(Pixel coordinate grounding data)
Content starts

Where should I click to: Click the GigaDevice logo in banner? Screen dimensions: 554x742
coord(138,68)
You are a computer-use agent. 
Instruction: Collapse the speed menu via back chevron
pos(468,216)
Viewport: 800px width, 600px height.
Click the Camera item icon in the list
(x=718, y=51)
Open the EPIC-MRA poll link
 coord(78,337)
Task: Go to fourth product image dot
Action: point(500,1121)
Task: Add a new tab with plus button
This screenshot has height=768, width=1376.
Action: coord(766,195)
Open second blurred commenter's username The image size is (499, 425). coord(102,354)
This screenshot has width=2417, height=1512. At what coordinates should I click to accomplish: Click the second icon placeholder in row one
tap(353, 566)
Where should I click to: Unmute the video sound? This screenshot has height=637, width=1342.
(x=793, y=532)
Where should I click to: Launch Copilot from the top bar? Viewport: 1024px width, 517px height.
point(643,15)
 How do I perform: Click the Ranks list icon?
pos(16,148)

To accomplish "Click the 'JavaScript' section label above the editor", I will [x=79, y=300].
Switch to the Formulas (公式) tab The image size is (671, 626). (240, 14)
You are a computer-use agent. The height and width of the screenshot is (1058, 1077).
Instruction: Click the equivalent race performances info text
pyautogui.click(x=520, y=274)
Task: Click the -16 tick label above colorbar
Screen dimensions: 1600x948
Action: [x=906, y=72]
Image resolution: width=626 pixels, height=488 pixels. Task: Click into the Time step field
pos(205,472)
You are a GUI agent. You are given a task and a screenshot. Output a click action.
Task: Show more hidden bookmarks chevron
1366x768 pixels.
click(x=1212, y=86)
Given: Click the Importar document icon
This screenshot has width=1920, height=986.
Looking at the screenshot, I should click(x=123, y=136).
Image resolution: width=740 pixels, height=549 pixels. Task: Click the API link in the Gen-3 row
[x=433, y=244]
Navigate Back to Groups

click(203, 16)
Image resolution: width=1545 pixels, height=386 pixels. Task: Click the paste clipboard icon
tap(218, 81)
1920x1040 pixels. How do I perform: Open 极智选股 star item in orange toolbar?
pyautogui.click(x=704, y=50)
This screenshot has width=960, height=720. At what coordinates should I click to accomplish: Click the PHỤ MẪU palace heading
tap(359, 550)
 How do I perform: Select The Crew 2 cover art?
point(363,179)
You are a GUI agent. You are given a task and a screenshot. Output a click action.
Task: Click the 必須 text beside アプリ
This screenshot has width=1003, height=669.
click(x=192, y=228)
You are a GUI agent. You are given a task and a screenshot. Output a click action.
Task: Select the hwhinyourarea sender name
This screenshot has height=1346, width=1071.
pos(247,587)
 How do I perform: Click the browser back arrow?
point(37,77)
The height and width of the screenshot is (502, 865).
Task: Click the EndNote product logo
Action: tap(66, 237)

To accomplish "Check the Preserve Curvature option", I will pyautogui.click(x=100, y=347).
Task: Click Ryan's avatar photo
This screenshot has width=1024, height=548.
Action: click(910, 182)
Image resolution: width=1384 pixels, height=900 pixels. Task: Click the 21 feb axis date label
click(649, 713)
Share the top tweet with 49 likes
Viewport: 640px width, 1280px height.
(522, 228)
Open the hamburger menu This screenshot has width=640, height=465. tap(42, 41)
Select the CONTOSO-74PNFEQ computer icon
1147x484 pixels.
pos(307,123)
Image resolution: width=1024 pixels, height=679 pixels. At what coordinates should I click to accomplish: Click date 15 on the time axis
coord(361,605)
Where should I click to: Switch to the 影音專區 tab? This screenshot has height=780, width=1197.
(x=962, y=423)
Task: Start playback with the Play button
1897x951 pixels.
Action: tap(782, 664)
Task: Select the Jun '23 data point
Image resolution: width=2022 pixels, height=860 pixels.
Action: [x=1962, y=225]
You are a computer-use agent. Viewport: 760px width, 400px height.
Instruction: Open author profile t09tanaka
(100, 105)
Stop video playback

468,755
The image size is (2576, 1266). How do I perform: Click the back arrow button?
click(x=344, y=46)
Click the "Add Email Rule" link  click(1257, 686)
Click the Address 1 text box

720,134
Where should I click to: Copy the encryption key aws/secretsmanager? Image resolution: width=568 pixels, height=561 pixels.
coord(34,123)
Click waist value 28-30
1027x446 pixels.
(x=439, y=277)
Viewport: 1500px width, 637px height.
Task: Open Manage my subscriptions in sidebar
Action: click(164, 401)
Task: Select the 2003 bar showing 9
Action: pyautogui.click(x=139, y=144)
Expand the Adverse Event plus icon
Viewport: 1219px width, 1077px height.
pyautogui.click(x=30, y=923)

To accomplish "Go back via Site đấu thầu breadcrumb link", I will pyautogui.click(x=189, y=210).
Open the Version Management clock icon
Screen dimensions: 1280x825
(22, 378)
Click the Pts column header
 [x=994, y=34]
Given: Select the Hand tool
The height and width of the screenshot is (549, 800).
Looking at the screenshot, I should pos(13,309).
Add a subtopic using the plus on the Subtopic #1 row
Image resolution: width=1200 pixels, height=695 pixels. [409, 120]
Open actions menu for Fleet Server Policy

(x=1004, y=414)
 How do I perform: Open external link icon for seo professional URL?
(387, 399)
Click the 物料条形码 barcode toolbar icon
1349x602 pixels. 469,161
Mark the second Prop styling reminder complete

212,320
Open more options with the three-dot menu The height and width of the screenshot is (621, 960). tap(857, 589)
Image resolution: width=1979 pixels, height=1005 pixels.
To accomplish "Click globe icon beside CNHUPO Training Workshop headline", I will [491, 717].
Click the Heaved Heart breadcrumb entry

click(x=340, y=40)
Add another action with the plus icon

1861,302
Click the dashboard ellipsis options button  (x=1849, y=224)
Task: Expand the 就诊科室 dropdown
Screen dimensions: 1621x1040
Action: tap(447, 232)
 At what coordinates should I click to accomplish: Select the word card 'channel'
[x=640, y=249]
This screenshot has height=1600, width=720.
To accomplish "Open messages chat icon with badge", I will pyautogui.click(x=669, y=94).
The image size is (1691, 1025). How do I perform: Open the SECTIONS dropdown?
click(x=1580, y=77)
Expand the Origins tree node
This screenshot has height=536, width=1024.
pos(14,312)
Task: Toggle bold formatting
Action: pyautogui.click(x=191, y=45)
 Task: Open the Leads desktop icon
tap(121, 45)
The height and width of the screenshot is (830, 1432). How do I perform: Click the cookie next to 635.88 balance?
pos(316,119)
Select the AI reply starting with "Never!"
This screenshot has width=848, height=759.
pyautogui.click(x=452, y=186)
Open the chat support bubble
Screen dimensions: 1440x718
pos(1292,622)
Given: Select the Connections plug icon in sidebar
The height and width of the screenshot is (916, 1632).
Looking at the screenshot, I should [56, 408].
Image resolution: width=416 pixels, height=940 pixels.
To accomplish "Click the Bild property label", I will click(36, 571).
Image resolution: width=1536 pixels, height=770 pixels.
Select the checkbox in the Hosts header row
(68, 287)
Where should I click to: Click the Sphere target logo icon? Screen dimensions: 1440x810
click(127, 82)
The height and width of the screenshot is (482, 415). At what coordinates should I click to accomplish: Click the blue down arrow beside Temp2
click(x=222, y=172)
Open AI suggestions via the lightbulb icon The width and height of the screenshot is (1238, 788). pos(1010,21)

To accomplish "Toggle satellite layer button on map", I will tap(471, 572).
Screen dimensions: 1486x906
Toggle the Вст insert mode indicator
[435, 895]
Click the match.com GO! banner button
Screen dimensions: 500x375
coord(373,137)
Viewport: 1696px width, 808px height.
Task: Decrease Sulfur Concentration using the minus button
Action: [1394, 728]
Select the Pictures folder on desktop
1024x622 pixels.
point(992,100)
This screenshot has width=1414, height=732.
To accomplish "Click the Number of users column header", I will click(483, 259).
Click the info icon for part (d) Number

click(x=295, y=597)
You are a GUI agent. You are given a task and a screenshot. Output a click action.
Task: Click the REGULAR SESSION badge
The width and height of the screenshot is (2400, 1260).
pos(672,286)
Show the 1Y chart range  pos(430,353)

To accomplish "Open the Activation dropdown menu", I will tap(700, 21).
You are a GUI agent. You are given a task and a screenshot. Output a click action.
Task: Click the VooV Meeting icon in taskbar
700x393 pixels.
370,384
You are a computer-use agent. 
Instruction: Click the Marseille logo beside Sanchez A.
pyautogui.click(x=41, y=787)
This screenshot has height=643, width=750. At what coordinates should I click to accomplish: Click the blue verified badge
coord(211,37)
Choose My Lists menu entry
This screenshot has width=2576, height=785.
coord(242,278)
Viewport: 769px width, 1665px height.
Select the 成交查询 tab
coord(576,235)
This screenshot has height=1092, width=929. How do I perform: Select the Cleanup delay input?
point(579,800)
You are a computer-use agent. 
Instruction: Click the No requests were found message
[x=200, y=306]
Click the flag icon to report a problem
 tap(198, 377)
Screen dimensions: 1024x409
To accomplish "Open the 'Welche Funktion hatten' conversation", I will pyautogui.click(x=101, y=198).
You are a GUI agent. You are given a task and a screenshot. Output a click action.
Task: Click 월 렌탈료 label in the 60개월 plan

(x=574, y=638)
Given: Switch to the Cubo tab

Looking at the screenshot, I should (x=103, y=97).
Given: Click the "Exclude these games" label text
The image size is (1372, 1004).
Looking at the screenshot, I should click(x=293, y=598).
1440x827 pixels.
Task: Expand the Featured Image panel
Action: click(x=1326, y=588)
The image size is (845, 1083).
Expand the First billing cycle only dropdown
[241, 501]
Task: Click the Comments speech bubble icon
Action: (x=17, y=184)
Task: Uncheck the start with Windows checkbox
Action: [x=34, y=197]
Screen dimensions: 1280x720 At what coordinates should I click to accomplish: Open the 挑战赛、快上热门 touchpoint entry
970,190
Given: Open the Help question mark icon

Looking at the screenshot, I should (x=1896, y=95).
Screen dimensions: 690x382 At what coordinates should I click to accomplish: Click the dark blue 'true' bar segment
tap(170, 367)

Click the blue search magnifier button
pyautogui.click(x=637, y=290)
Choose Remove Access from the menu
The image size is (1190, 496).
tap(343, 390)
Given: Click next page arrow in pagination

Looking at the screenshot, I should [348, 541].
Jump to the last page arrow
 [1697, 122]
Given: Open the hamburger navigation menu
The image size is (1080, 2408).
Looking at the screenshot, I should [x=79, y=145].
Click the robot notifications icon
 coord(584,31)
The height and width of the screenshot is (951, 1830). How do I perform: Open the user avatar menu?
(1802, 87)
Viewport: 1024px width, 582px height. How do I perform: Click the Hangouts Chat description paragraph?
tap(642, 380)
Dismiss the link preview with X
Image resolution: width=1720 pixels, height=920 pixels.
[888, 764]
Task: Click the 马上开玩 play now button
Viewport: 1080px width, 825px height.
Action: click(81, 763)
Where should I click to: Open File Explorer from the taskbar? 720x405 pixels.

Content ends

• _TASK STATEMENT_: The answer must be every line from the records above that contains the word "more", copied out.

• _ANSWER_:
Task: Show more hidden bookmarks chevron
Open more options with the three-dot menu The height and width of the screenshot is (621, 960). tap(857, 589)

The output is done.